We, the PC co-chairs, decided to start a blog to document our progress in organizing ACL 2017, while soliciting your help and advice along the way.

As you may have noted by our affiliations, Min and I  are exactly on opposite time zones with 12 hours time difference. However, our history goes way back – we were both PhD students in the Columbia NLP group, sitting in adjacent offices. Back then, papers were still submitted in hard copy via FedEx, conference talks were presented using transparencies, and NAACL had yet to hold a separate conference. Fast forward to now, there have been many changes to how conferences are organized and run. But the internal workings of the scientific program committee still continue to be a hidden process with only the final selection of papers being observed.

With this blog, we hope to increase transparency and communication. We will share with you the important policy steps related to review quality assurance. But perhaps more importantly, we hope to solicit your feedback about improving the workflow, and as an important side-effect, the scientific program. We promise to carefully consider your suggestions but we appreciate your understanding that our ultimate decisions will not make all parties happy.990301-cochairs

3 thoughts on “Welcome

  1. Not really a policy related query:

    Could you provide undergraduates like us some do’s and don’ts of writing up an ACL / NLP related paper? Like what reviewers generally look for, how the baselines should be tested, what to include in supplementary sections etc? Most of us, do not have a well-established AI / NLP departments in our colleges. A blog post like this could be helpful to us.

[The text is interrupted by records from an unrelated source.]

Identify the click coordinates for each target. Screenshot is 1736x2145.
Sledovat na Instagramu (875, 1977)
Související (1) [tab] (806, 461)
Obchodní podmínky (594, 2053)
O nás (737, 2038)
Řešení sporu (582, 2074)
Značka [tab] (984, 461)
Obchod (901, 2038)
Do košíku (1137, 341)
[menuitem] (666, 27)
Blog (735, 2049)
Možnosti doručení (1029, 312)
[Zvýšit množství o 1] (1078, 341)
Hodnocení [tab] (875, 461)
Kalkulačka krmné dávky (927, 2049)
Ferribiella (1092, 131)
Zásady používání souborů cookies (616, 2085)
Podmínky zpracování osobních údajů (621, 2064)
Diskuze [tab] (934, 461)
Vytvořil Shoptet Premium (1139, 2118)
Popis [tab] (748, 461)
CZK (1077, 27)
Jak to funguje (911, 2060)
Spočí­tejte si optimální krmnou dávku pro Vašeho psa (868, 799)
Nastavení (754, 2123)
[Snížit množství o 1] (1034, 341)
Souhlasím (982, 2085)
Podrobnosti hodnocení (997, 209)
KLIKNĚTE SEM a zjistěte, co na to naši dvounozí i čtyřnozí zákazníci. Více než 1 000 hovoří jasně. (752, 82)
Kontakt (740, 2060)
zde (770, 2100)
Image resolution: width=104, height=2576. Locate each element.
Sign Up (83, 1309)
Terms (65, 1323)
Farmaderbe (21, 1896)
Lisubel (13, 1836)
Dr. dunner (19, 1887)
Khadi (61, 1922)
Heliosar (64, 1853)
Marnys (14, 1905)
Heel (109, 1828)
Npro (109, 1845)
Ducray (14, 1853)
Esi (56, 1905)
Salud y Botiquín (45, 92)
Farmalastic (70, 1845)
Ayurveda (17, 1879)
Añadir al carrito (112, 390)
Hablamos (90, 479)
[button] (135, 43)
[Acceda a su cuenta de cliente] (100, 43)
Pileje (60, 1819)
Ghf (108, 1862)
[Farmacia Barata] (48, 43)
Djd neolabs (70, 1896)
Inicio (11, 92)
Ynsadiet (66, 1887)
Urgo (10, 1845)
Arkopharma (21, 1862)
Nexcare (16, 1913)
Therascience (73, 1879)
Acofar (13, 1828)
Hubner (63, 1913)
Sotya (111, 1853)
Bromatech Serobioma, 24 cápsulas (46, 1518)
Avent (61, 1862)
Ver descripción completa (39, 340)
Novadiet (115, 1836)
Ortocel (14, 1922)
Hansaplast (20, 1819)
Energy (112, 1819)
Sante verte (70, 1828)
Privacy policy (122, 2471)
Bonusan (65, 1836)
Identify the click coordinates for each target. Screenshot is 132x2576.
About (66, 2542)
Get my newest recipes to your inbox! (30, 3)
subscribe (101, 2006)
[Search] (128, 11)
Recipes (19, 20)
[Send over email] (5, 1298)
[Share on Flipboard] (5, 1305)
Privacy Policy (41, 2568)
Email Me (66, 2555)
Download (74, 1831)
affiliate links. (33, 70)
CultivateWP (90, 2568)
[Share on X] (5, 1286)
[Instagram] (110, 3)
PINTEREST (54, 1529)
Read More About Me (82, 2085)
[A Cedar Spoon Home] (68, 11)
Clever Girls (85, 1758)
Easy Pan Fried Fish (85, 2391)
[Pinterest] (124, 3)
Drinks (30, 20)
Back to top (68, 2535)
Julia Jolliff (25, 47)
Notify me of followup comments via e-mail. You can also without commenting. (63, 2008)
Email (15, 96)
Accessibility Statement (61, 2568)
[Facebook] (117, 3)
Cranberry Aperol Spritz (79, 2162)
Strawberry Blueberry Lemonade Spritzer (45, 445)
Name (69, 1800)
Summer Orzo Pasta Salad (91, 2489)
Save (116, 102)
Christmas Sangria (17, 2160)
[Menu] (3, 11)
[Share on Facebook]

    Thanks a lot for your stellar services.

    Liked by 1 person

    1. Dear Confused Undergrad:

      Thanks for writing to us and asking this question! Much has been said in the past and in various posts elsewhere about how to write an academic paper. We’d like to say this is much an art as a science, as writing a good paper requires logical argumentation, persuasive dialog and often empirical evidence. But we think it is best a good question posed to the entire ACL membership and the reviewers for ACL 2017 themselves. Both of us think this may make a useful and constructive (and perhaps provocative) piece for discussion. Once the reviewers for ACL are finalized, we hope to turn back to this issue for an open discussion with the public.

      Let us know what you think of this idea!


  2. ACL used to have a mentoring process, though this was largely aimed at people who’s first language wasn’t English. If you are new to publishing then I would suggest targetting relevant workshops first. Reviewing feedback should be better and less brutal.